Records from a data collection
::::

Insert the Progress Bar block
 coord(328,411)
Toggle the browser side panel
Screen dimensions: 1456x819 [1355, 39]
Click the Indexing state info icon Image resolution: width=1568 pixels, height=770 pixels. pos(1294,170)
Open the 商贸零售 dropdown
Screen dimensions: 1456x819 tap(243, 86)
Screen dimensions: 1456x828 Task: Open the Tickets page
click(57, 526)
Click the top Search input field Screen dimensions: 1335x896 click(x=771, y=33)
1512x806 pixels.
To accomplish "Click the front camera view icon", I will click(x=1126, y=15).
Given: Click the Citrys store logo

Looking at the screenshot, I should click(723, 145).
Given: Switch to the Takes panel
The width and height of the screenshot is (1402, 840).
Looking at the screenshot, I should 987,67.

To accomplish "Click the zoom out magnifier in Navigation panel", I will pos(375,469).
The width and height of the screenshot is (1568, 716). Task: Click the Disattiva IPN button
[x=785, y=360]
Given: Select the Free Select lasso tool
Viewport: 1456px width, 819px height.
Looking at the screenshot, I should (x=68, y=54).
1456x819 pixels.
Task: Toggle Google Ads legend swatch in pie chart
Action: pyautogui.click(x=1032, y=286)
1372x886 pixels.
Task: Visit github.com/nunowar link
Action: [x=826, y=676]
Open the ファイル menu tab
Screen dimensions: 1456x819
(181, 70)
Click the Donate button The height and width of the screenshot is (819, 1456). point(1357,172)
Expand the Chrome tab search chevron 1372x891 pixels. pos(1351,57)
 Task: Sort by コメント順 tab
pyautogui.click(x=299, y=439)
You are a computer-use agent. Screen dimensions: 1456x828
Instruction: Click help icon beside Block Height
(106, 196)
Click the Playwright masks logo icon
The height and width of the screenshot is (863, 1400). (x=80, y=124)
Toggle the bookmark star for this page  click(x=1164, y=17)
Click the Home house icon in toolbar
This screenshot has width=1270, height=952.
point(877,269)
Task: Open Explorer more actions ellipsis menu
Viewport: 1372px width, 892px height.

::::

■ **WHAT YOU WILL DO**
However many lines the data holds, return each one exactly.

■ **OUTPUT**
Insert the Progress Bar block
 coord(328,411)
Toggle the browser side panel
Screen dimensions: 1456x819 [1355, 39]
Click the Indexing state info icon Image resolution: width=1568 pixels, height=770 pixels. pos(1294,170)
Open the 商贸零售 dropdown
Screen dimensions: 1456x819 tap(243, 86)
Screen dimensions: 1456x828 Task: Open the Tickets page
click(57, 526)
Click the top Search input field Screen dimensions: 1335x896 click(x=771, y=33)
1512x806 pixels.
To accomplish "Click the front camera view icon", I will click(x=1126, y=15).
Given: Click the Citrys store logo

Looking at the screenshot, I should click(723, 145).
Given: Switch to the Takes panel
The width and height of the screenshot is (1402, 840).
Looking at the screenshot, I should 987,67.

To accomplish "Click the zoom out magnifier in Navigation panel", I will pos(375,469).
The width and height of the screenshot is (1568, 716). Task: Click the Disattiva IPN button
[x=785, y=360]
Given: Select the Free Select lasso tool
Viewport: 1456px width, 819px height.
Looking at the screenshot, I should (x=68, y=54).
1456x819 pixels.
Task: Toggle Google Ads legend swatch in pie chart
Action: pyautogui.click(x=1032, y=286)
1372x886 pixels.
Task: Visit github.com/nunowar link
Action: [x=826, y=676]
Open the ファイル menu tab
Screen dimensions: 1456x819
(181, 70)
Click the Donate button The height and width of the screenshot is (819, 1456). point(1357,172)
Expand the Chrome tab search chevron 1372x891 pixels. pos(1351,57)
 Task: Sort by コメント順 tab
pyautogui.click(x=299, y=439)
You are a computer-use agent. Screen dimensions: 1456x828
Instruction: Click help icon beside Block Height
(106, 196)
Click the Playwright masks logo icon
The height and width of the screenshot is (863, 1400). (x=80, y=124)
Toggle the bookmark star for this page  click(x=1164, y=17)
Click the Home house icon in toolbar
This screenshot has width=1270, height=952.
point(877,269)
Task: Open Explorer more actions ellipsis menu
Viewport: 1372px width, 892px height.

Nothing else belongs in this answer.